The original was printed in the Unix Programming Language.

/* readslow:  keep reading, waiting for more */
#define	SIZE	2048	/* arbitrary */
#include <stdio.h> 
#include <stdlib.h> 
#include <string.h> 
void usage( void ) ;
int main(int argc, char *argv[] )
{
	char buf[SIZE];
	int n, waiting=0,t=2;

		if (argc > 1 ) {
			if (argc > 2 ) {
				if (strstr(argv[argc-2],"-n")) {
					t=atoi(argv[argc-1]) ;
				} else {
					usage() ;
				}
			} else {
				usage() ;
			}
		} else { 
			t=2;
		}
		for (;;) {
			while ((n = read(0, buf, sizeof buf)) > 0) {
				waiting=0;
				write(1, buf, n);
				sleep(t);
			}	
			if (!waiting) {
				waiting++;
				sleep(t);
			} else if (waiting){
				waiting++;
				if (waiting>2) {
					break;
				}
			}
		}

	return 0 ;
}
void usage( void ) {
	fprintf(stderr,"Usage: readslow -h|-n <seconds>\n") ;
	exit(1) ;
}

@DJ Bazzie Wazzie

I can’t remember exactly where (which thread) we discussed what the Mac Kernel consisted of with regards to BSD 5, but you were right and I were wrong for I was sure it was derived from BSD 4.4, and you stated it was BSD 5. I am currently reading Amit Singh’s excellent book: Mac Os X Internals, and he states that Mac Os X has an xnu kernel, that consists of Mach 3 kernel, (but not fully microkernel, as it shares memory space with ”>) and BSD 5. I even learned that there are stuff there from mklinux.

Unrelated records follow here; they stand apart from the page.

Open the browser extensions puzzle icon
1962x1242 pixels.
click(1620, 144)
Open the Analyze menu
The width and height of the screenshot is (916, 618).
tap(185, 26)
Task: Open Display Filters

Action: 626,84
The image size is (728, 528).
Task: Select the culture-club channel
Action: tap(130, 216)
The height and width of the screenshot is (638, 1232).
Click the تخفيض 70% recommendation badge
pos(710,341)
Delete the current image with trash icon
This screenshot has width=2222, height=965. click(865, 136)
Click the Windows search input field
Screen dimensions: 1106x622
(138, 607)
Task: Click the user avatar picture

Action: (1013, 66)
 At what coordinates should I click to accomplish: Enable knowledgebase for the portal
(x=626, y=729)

Well if you take a good look at the history in time you’re right. The first Darwin version was based on BSD 4.4 (lite) just like the first version of FreeBSD (version 2 had to be rewritten). So at the beginning FreeBSD and Darwin were both based on BSD 4.4. During the process of different BSD-based operating systems FreeBSD 4 was considered as the best operating stable and secure operating system and popular by ISPs. Apple decided to ‘synchronize’ Darwin with FreeBSD 5 and launch Mac OS X 10.3 as the world’s best operating system. So since then it’s in my opinion not longer based on BSD 4.4 anymore but more on FreeBSD 5 and it seems that Mac OS X internals agree with me

Hello.

It is interesting, now I have to figure out the differences, between BSD 4.4 and freeBSD 5. Now, to my defense, it isn’t really that many references to freeBSD 5 in any kind of Apple documentation, and the ones that must be there have slipped me by for some reason.

Happy Friday!

Well it’s not much of an difference though. FreeBSD version 1 can be considered as equal to the latest version of BSD (version 4.4). BSD never continued developing and the latest release was in '95. The distance between the two projects in development and time is too big to compare them. It’s like comparing the first word perfect with the latest Word 2013. So in my opinion there isn’t much to compare, FreeBSD should be in any way superior to it’s predecessor.